Listed records:
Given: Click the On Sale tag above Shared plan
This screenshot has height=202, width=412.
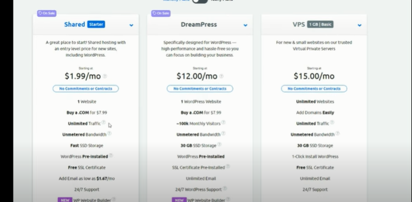Looking at the screenshot, I should (47, 13).
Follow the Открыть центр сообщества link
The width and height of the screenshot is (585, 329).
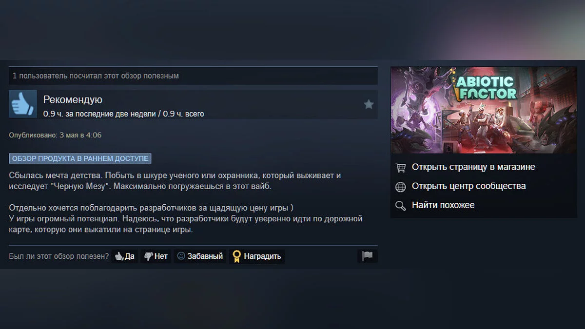tap(468, 186)
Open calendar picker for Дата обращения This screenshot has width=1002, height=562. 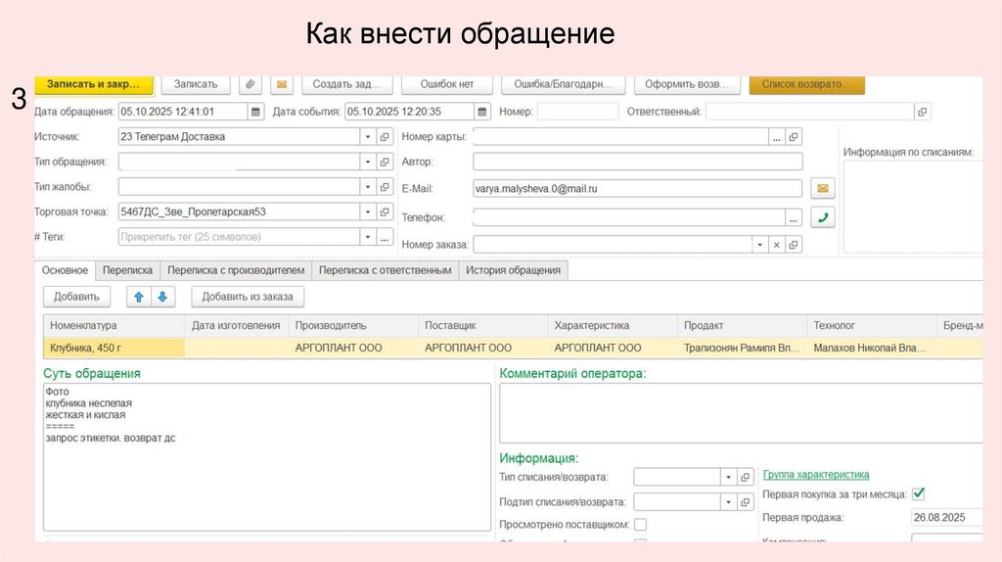coord(255,112)
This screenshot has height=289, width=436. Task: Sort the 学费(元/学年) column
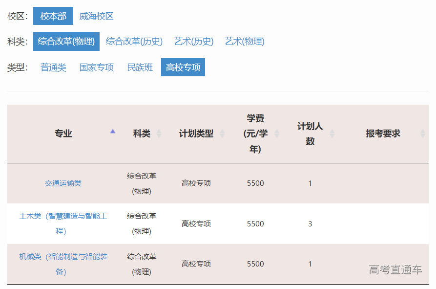277,133
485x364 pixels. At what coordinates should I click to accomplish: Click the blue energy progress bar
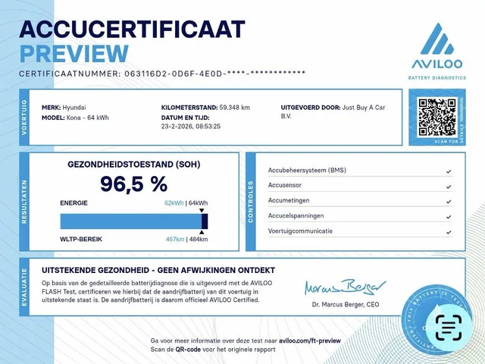pyautogui.click(x=130, y=221)
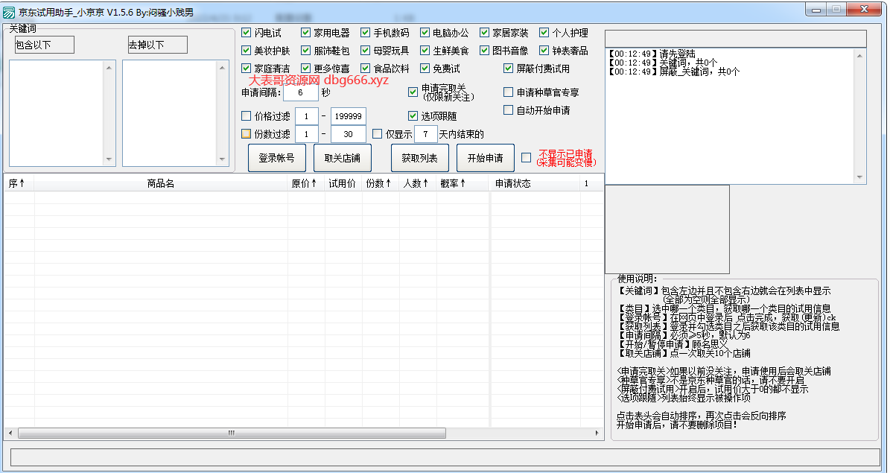Click the 获取列表 button
Image resolution: width=890 pixels, height=473 pixels.
click(419, 158)
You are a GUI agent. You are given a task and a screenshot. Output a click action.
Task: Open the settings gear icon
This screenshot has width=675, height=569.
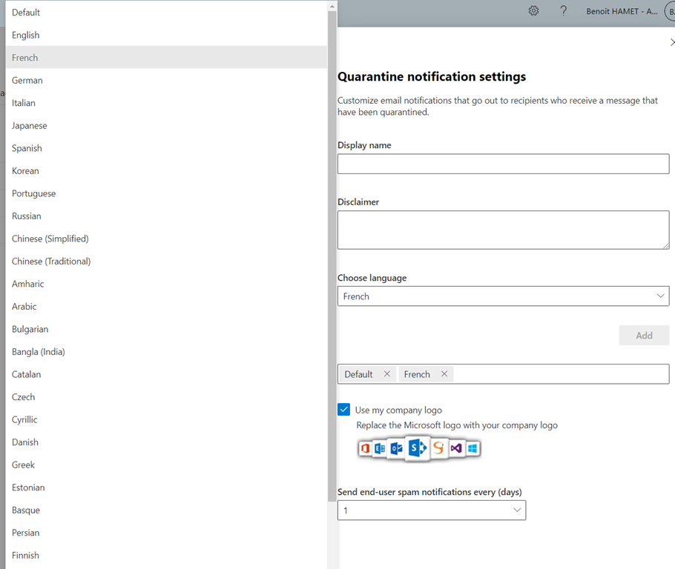point(533,11)
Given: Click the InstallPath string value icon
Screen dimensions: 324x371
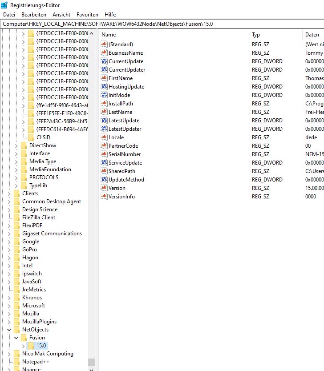Looking at the screenshot, I should pos(104,104).
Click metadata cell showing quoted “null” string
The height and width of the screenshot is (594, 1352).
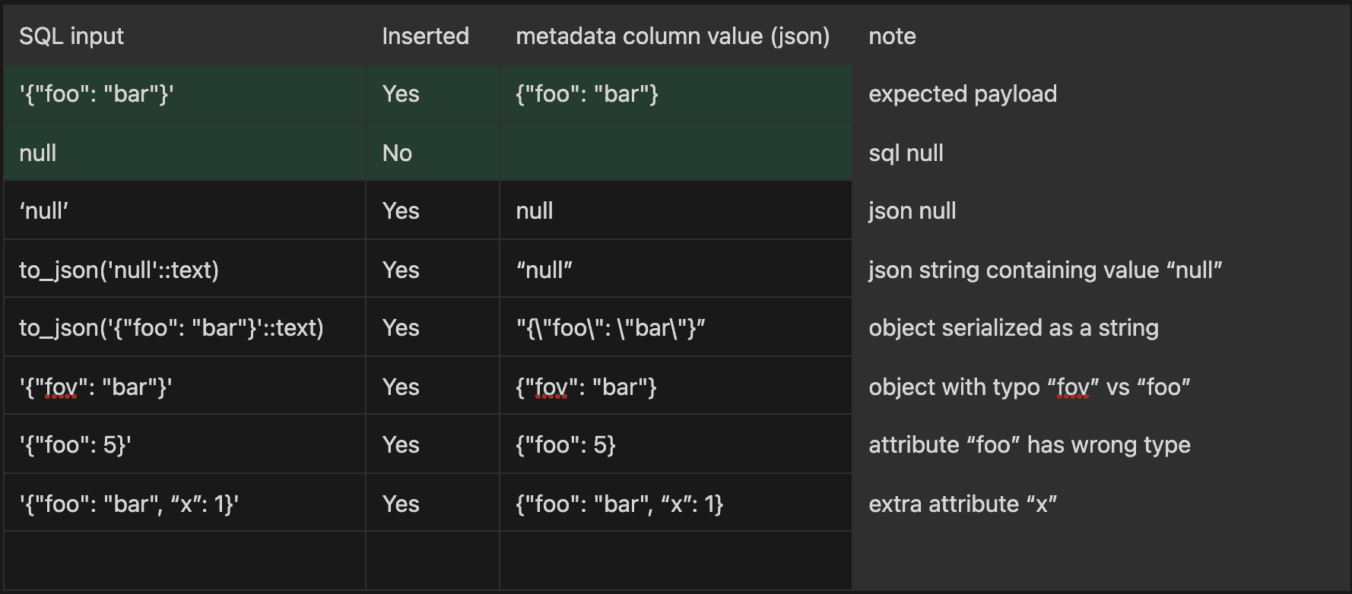point(544,270)
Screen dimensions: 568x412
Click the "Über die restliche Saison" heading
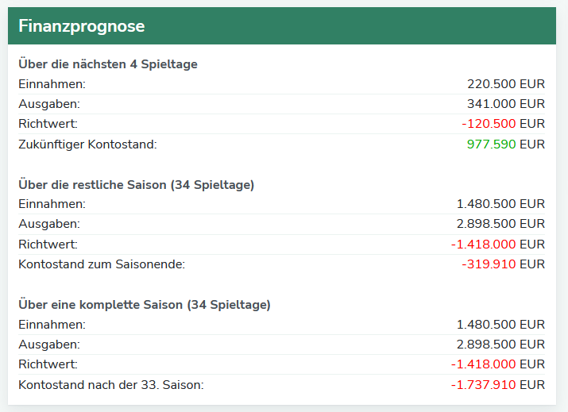coord(136,185)
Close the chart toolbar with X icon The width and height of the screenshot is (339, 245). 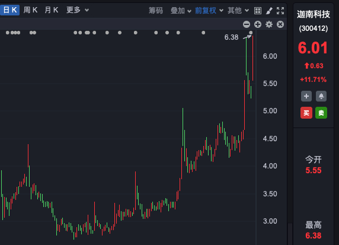coord(280,24)
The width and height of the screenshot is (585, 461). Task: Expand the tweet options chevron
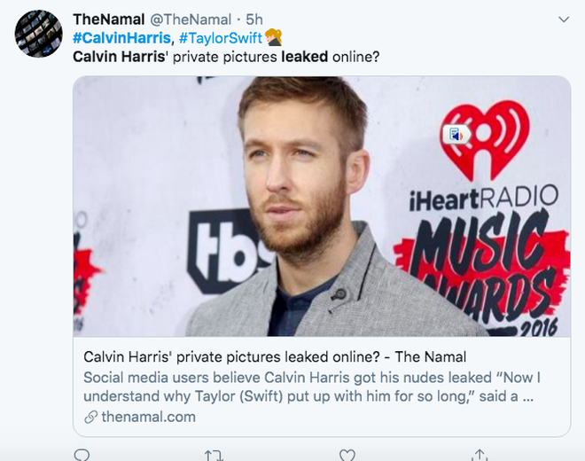click(564, 19)
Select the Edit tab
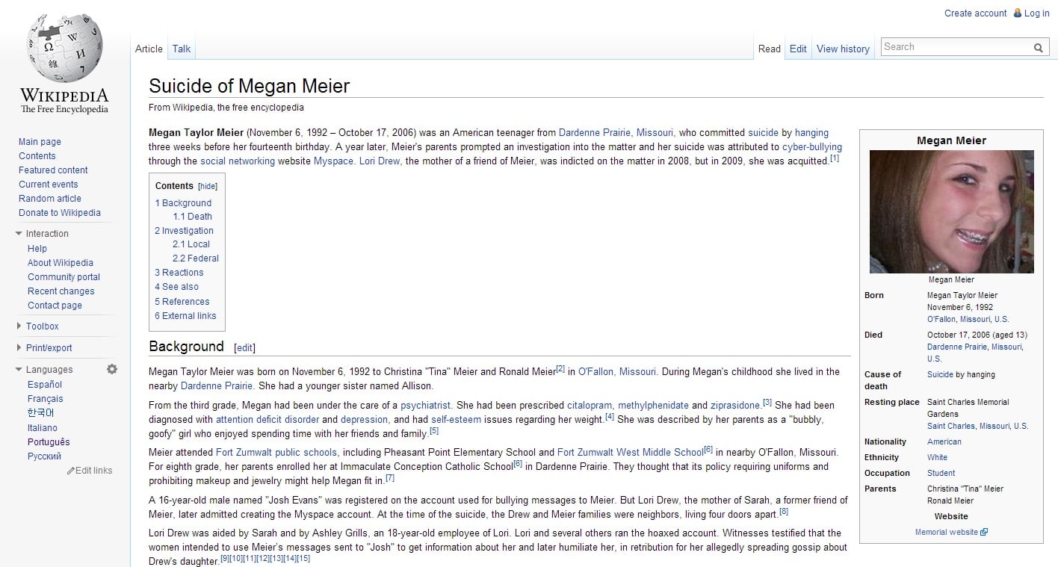The height and width of the screenshot is (567, 1058). [798, 49]
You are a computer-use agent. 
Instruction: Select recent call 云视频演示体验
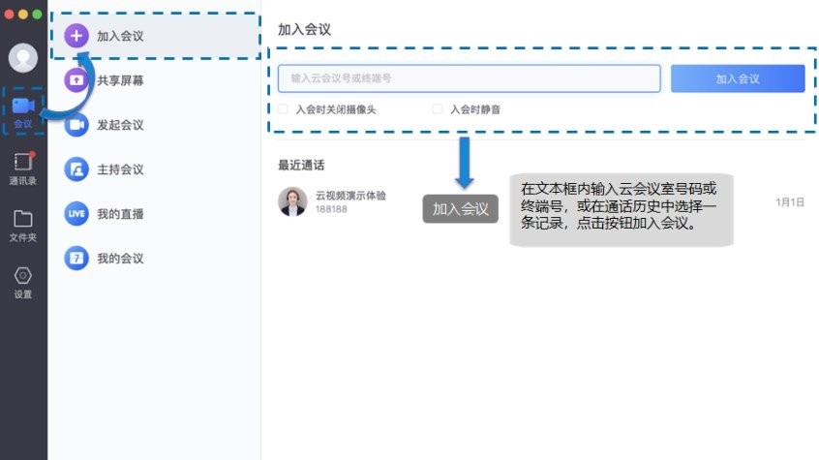pos(349,196)
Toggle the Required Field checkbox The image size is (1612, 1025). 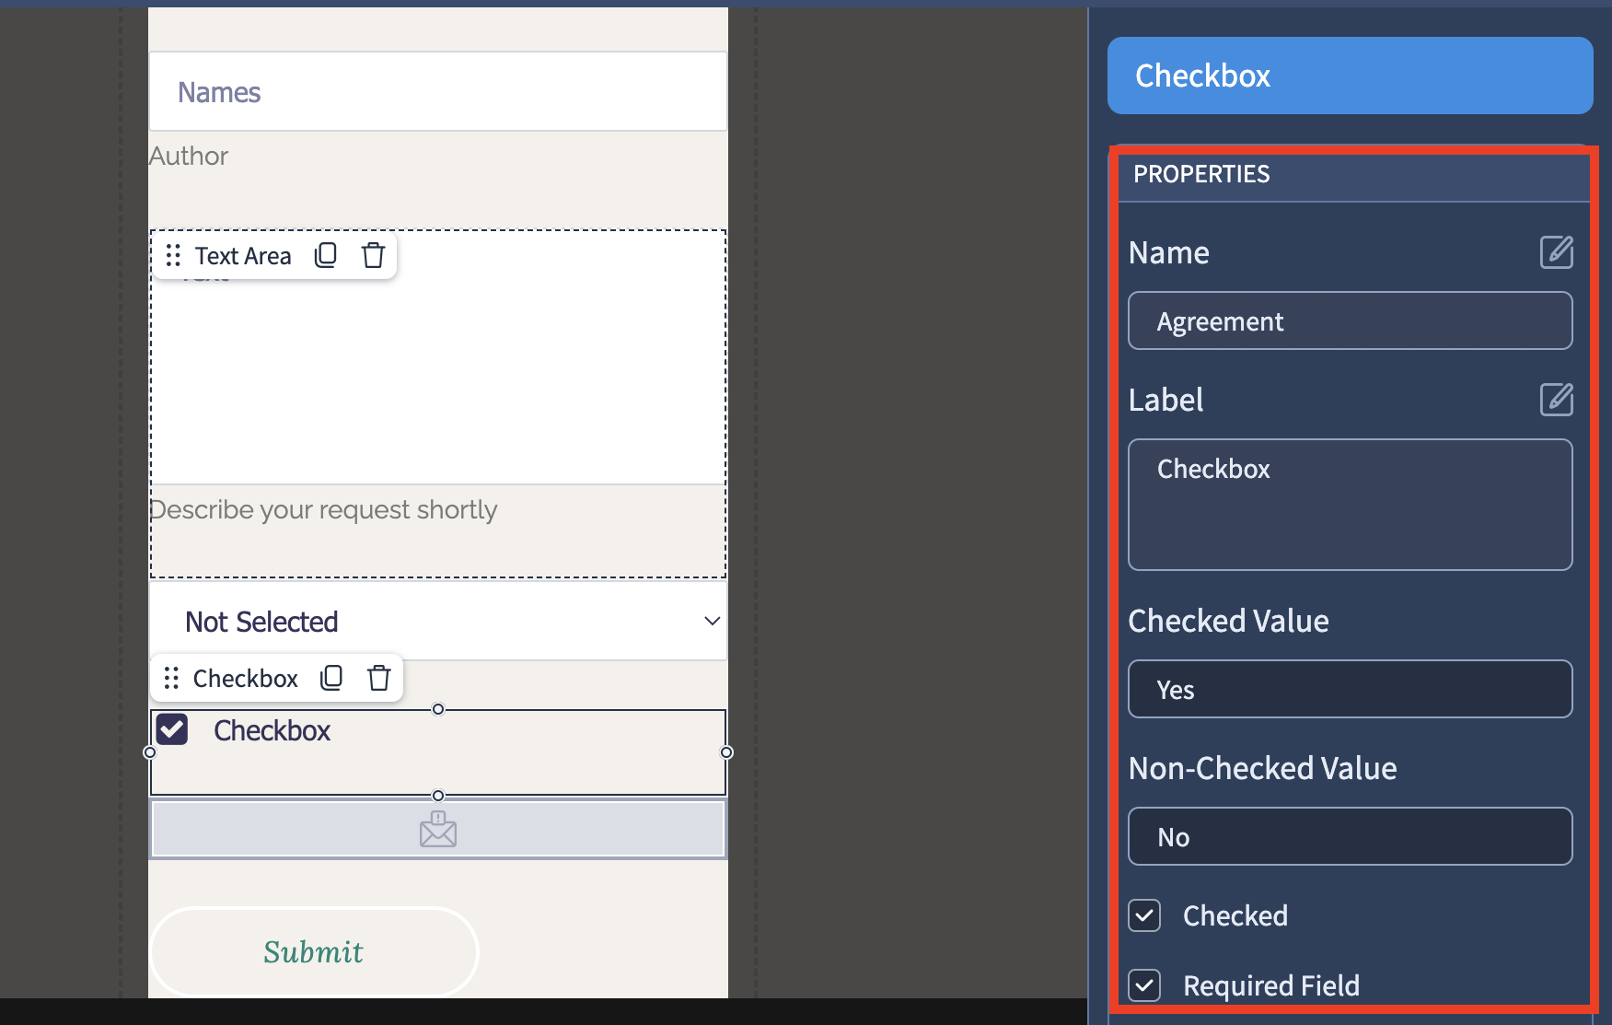click(x=1144, y=985)
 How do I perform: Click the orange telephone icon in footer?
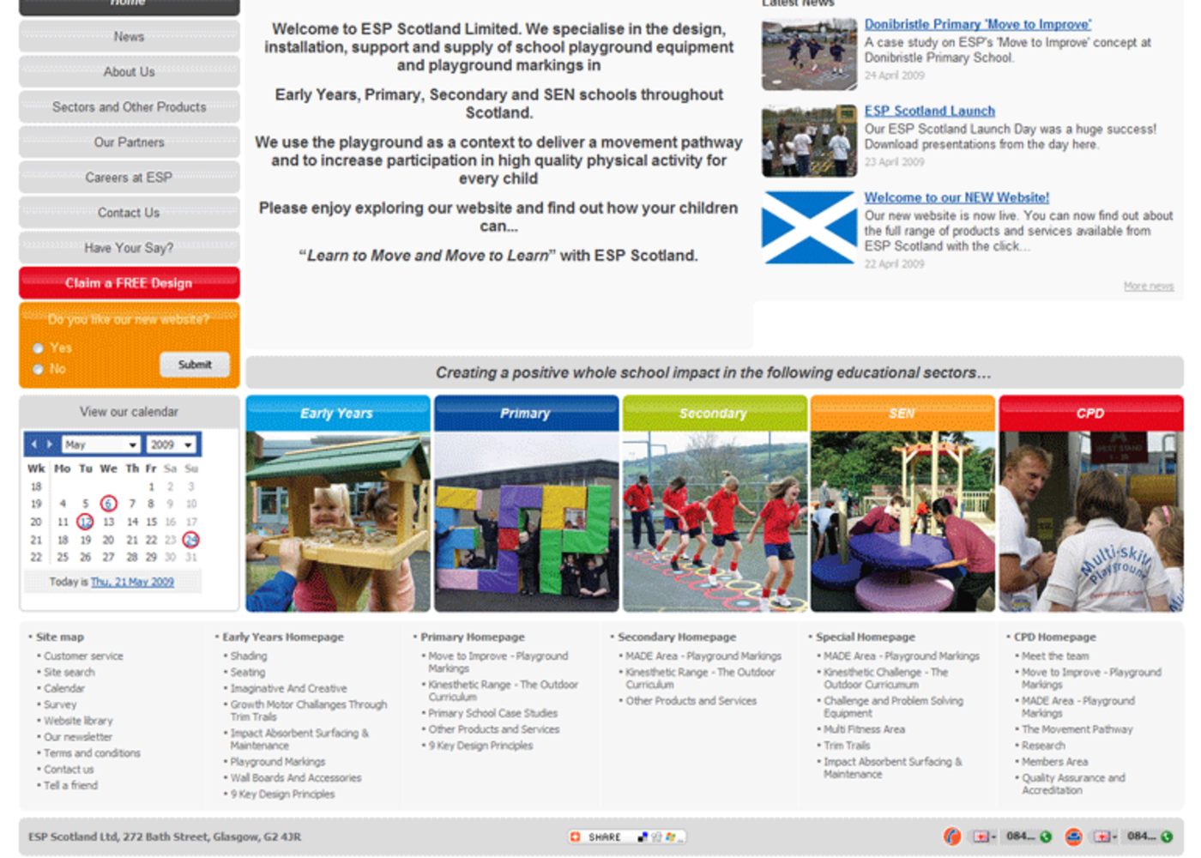(951, 837)
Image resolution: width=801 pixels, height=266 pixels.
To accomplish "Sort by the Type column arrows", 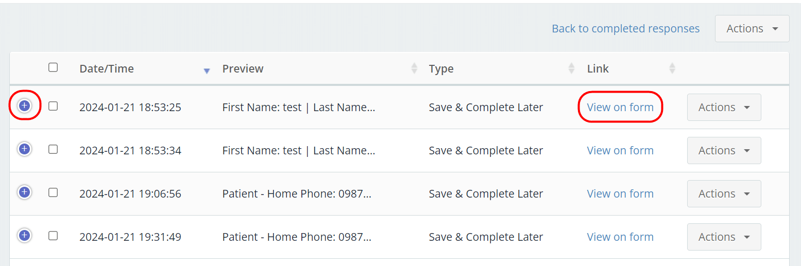I will coord(571,68).
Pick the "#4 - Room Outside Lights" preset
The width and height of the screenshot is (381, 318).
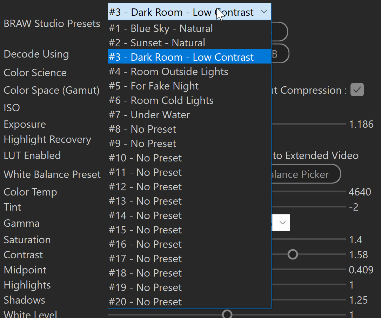click(x=168, y=71)
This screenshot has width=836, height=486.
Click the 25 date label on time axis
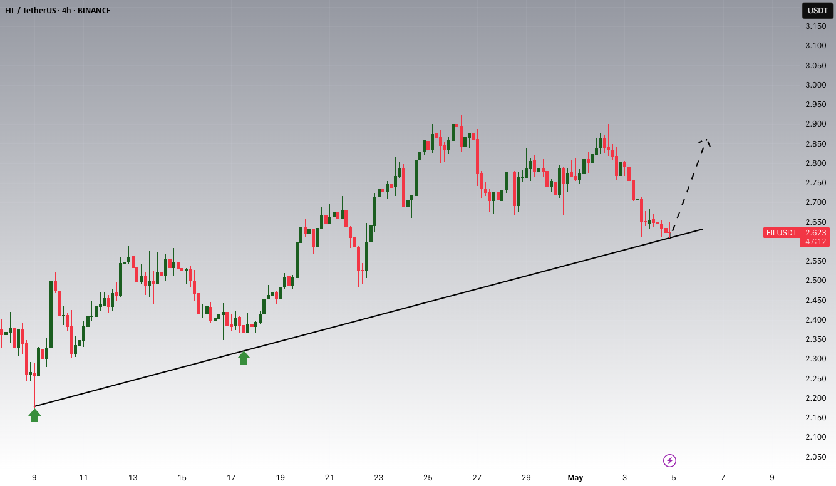(428, 478)
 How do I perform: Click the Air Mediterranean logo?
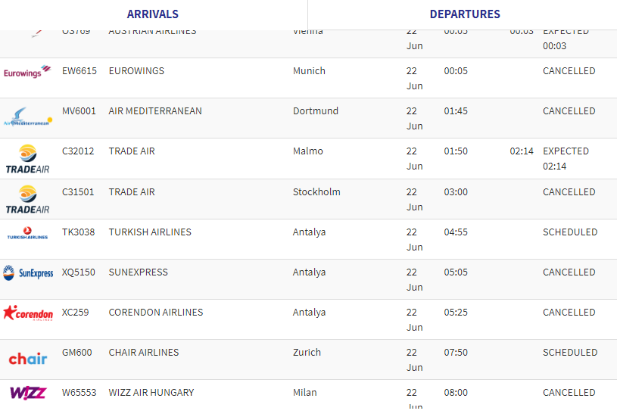(27, 117)
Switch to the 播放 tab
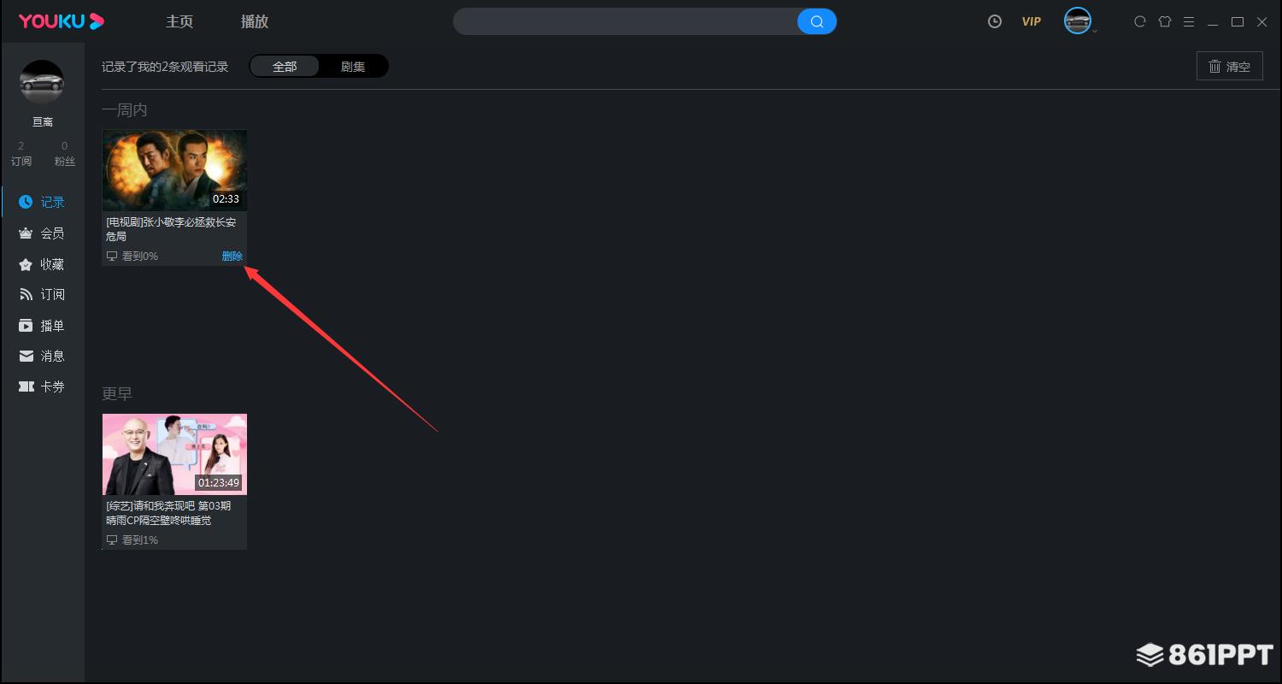This screenshot has height=684, width=1282. click(x=255, y=21)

Your task: Please write out exactly the lines from the one holding "This screenshot has width=836, height=486." through the last line of the material above, both included, as a copy without pictures.

Problem solution:
This screenshot has width=836, height=486.
Click the 25 date label on time axis
(428, 478)
 How do I perform: Click the Air Mediterranean logo?
(27, 117)
Switch to the 播放 tab
This screenshot has height=684, width=1282. click(x=255, y=21)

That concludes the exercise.